The new school, which is slated to offer a career and technical education program, would give students six years to graduate with an associate's degree in the health care industry. The school would be open to applicants from across the city but would give preference to those in Manhattan, DOE Office of Portfolio Management representative Meera Jain said at Thursday night's District 6 CEC meeting.

The city also plans to put a new middle school serving grades 6 to 8 inside of P.S. 192, which is already home to the M192 Jacob Schiff and M325 elementary schools, he said. The new middle school will be a district-wide choice school.

Jain told parents that both of the uptown schools would be phased in over a three-year period beginning in 2014.

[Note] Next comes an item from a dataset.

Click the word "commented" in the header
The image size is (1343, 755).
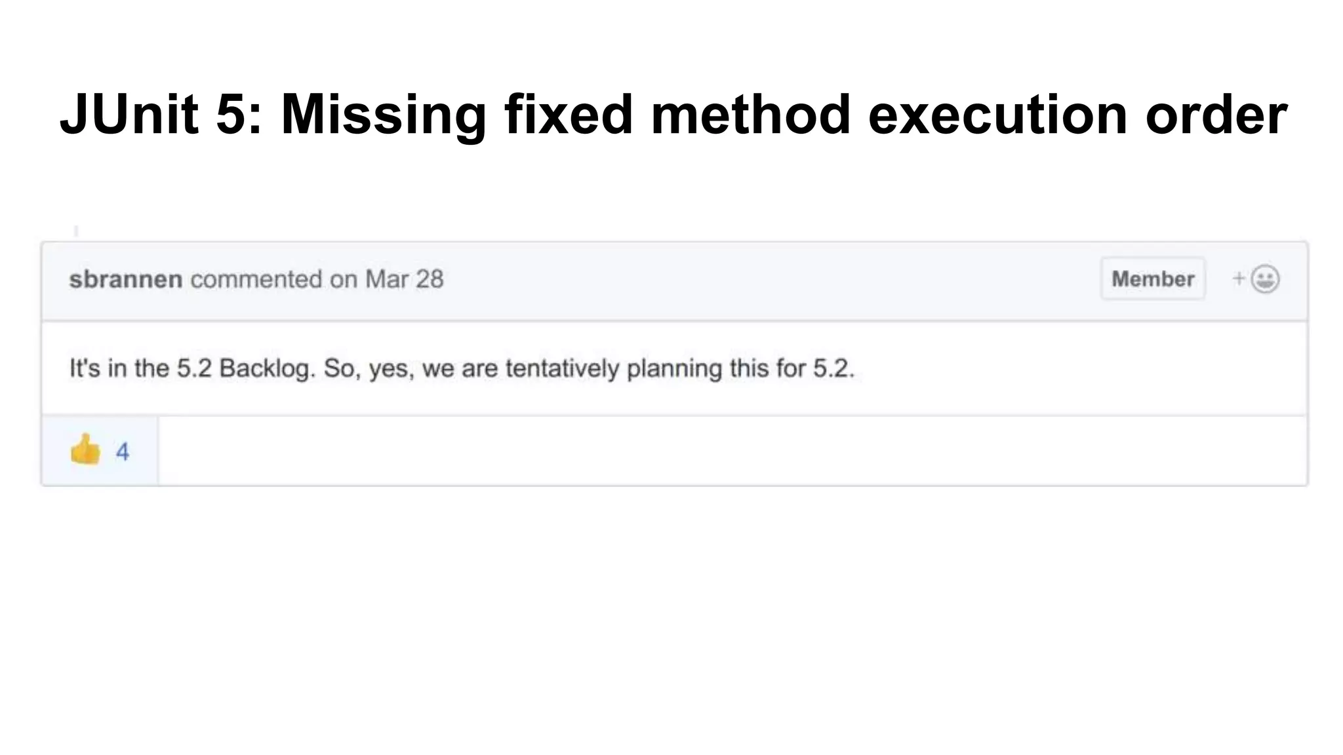point(256,279)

The Inwood school is one of three career and technical education high school announced by the city on Thursday. The other two will be in Queens and elsewhere in Manhattan and would focus on computer science and advertising, respectively, but their exact locations have not been announced.

The uptown colocations were met with skepticism by members of the CEC board.

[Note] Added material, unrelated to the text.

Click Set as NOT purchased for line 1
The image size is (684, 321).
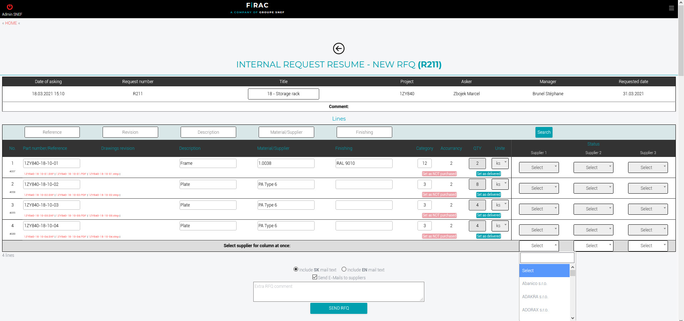(439, 174)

"It's very hard to understand putting another school into buildings that have two schools," said CEC President Miriam Aristy-Farer.

CEC secretary Yuderka Valdez — who has two children in I.S. 52 — was particularly against the proposals, saying that she has already had a bad experience with the Inwood school's current colocations.

"I am not going to sit here and smile at you and try to understand it," Valdez told Jain.

Board members also asked why none of the existing schools were allowed to tack on additional grades of their own instead of having to adopt additional schools. And they said they were angered that I.S. 52 had applied to expand into additional high school grades, but was turned down by the DOE.

Jain said the DOE determined that I.S. 52 would be best served by remaining a middle school. And Jain added that placing a new middle school in the Harlem building alongside the M192 Jacob Schiff and M325 elementary schools would benefit students of those students, by giving graduating fifth-graders preference to stay in the same building for middle school.

The two co-locations will be voted on by the Panel for Educational Policy in October. Aristy-Farer —elected president at last month's meeting — noted that the city had requested a private meeting with her in July, a meeting she declined, citing open meeting laws.

"Now we know what the rush is for," she said.